The expected result is every entry, retyped character for character.

* **Recorded information**
----

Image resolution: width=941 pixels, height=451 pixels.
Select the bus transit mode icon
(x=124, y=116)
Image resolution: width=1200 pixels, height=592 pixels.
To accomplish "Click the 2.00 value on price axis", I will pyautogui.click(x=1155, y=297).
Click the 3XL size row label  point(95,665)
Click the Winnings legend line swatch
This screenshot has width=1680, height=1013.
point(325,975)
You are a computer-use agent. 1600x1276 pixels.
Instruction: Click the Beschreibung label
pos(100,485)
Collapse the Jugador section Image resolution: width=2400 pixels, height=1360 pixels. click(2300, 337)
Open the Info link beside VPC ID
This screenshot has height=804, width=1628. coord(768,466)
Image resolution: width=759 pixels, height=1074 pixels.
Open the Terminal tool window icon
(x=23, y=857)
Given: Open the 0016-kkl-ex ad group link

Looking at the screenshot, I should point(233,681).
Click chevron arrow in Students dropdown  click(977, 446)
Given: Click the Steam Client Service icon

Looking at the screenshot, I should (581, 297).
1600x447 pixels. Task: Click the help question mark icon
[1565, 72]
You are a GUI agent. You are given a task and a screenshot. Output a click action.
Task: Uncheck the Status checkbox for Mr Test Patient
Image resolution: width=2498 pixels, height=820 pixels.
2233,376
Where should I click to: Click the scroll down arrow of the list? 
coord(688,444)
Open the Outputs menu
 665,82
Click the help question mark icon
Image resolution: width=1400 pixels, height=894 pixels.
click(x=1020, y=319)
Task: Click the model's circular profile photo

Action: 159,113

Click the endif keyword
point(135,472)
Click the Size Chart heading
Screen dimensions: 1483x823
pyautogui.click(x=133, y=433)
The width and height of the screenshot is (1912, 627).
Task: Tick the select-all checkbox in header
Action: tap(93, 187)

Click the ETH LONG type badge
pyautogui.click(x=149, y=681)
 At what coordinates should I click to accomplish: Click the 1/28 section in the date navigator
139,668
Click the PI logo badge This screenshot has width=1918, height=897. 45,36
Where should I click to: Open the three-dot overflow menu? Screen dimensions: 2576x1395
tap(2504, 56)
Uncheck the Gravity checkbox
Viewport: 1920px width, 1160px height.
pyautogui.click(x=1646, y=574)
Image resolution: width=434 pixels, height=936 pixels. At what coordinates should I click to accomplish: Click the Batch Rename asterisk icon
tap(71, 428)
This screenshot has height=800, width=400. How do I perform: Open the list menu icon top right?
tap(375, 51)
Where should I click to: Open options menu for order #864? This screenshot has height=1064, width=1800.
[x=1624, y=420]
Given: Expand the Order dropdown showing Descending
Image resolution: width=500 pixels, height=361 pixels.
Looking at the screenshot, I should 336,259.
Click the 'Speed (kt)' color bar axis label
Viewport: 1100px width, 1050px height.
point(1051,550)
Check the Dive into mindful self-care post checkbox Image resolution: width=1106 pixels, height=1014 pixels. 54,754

----

* **Solution to the exercise**
Image resolution: width=941 pixels, height=451 pixels.
Select the bus transit mode icon
(x=124, y=116)
Image resolution: width=1200 pixels, height=592 pixels.
To accomplish "Click the 2.00 value on price axis", I will pyautogui.click(x=1155, y=297).
Click the 3XL size row label  point(95,665)
Click the Winnings legend line swatch
This screenshot has width=1680, height=1013.
point(325,975)
You are a computer-use agent. 1600x1276 pixels.
Instruction: Click the Beschreibung label
pos(100,485)
Collapse the Jugador section Image resolution: width=2400 pixels, height=1360 pixels. click(2300, 337)
Open the Info link beside VPC ID
This screenshot has height=804, width=1628. coord(768,466)
Image resolution: width=759 pixels, height=1074 pixels.
Open the Terminal tool window icon
(x=23, y=857)
Given: Open the 0016-kkl-ex ad group link

Looking at the screenshot, I should point(233,681).
Click chevron arrow in Students dropdown  click(977, 446)
Given: Click the Steam Client Service icon

Looking at the screenshot, I should (581, 297).
1600x447 pixels. Task: Click the help question mark icon
[1565, 72]
You are a GUI agent. You are given a task and a screenshot. Output a click action.
Task: Uncheck the Status checkbox for Mr Test Patient
Image resolution: width=2498 pixels, height=820 pixels.
2233,376
Where should I click to: Click the scroll down arrow of the list? 
coord(688,444)
Open the Outputs menu
 665,82
Click the help question mark icon
Image resolution: width=1400 pixels, height=894 pixels.
click(x=1020, y=319)
Task: Click the model's circular profile photo

Action: 159,113

Click the endif keyword
point(135,472)
Click the Size Chart heading
Screen dimensions: 1483x823
pyautogui.click(x=133, y=433)
The width and height of the screenshot is (1912, 627).
Task: Tick the select-all checkbox in header
Action: tap(93, 187)

Click the ETH LONG type badge
pyautogui.click(x=149, y=681)
 At what coordinates should I click to accomplish: Click the 1/28 section in the date navigator
139,668
Click the PI logo badge This screenshot has width=1918, height=897. 45,36
Where should I click to: Open the three-dot overflow menu? Screen dimensions: 2576x1395
tap(2504, 56)
Uncheck the Gravity checkbox
Viewport: 1920px width, 1160px height.
pyautogui.click(x=1646, y=574)
Image resolution: width=434 pixels, height=936 pixels. At what coordinates should I click to accomplish: Click the Batch Rename asterisk icon
tap(71, 428)
This screenshot has height=800, width=400. How do I perform: Open the list menu icon top right?
tap(375, 51)
Where should I click to: Open options menu for order #864? This screenshot has height=1064, width=1800.
[x=1624, y=420]
Given: Expand the Order dropdown showing Descending
Image resolution: width=500 pixels, height=361 pixels.
Looking at the screenshot, I should 336,259.
Click the 'Speed (kt)' color bar axis label
Viewport: 1100px width, 1050px height.
point(1051,550)
Check the Dive into mindful self-care post checkbox Image resolution: width=1106 pixels, height=1014 pixels. 54,754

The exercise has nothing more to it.